§ Work request: Repeat nothing but the line containing "Task: Open the hamburger menu in PrivadoVPN" and the lines that follow it, up to and including the last line of the data below.

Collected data
*** Begin section ***
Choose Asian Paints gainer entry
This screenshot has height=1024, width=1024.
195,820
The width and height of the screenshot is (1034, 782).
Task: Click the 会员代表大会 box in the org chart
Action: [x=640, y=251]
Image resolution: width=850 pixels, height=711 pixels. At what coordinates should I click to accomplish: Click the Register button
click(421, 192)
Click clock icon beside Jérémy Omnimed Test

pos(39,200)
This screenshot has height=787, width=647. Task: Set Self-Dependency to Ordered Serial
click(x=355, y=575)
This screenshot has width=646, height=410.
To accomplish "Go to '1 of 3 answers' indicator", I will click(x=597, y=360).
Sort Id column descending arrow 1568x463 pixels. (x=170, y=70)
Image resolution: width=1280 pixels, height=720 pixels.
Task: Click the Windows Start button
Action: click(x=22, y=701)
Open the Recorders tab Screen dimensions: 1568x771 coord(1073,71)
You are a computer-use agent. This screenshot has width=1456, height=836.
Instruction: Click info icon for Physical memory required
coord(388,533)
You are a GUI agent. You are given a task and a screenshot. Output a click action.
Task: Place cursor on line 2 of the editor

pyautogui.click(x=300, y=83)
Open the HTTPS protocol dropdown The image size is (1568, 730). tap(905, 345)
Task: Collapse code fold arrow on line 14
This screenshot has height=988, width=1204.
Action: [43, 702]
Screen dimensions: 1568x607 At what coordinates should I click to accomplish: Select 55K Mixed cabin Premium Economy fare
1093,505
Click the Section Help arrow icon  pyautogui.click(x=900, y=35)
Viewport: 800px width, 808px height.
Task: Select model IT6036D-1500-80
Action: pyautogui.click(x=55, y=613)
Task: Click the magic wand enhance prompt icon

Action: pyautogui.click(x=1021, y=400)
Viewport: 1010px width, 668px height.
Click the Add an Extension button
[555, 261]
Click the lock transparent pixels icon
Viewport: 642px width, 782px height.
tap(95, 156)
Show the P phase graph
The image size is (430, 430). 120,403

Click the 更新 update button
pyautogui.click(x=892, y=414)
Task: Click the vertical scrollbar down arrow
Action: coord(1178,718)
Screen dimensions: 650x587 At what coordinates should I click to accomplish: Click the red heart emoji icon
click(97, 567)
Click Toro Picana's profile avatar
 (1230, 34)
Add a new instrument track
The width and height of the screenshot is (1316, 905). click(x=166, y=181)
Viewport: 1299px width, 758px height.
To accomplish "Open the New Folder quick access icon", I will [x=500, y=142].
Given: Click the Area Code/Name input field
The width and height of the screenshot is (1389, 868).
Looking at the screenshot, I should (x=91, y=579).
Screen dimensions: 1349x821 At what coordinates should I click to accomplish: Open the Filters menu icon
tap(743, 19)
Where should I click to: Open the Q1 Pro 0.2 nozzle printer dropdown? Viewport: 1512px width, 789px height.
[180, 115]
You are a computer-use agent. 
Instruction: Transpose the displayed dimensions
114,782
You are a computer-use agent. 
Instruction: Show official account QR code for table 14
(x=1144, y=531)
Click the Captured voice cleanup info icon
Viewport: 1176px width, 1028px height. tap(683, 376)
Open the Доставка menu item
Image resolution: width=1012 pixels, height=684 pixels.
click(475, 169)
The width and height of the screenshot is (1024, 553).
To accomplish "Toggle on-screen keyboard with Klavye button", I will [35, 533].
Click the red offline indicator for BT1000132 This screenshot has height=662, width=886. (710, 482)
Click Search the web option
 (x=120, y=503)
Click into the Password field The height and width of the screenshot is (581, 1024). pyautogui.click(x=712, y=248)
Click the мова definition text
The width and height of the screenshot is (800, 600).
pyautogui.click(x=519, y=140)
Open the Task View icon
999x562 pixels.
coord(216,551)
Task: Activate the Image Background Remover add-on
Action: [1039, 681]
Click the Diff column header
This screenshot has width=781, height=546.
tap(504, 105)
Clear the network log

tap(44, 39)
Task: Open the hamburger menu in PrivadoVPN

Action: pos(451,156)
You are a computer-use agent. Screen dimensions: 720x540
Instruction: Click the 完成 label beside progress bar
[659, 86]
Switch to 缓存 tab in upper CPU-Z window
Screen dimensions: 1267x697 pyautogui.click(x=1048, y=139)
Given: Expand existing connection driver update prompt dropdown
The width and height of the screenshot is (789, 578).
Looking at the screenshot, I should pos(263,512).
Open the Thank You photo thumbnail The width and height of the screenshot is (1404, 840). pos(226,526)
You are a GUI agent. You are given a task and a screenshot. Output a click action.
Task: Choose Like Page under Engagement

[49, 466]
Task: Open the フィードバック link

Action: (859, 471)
*** End section ***
§ Answer box:
Task: Open the hamburger menu in PrivadoVPN

Action: pos(451,156)
You are a computer-use agent. Screen dimensions: 720x540
Instruction: Click the 完成 label beside progress bar
[659, 86]
Switch to 缓存 tab in upper CPU-Z window
Screen dimensions: 1267x697 pyautogui.click(x=1048, y=139)
Given: Expand existing connection driver update prompt dropdown
The width and height of the screenshot is (789, 578).
Looking at the screenshot, I should pos(263,512).
Open the Thank You photo thumbnail The width and height of the screenshot is (1404, 840). pos(226,526)
You are a GUI agent. You are given a task and a screenshot. Output a click action.
Task: Choose Like Page under Engagement

[49, 466]
Task: Open the フィードバック link

Action: (859, 471)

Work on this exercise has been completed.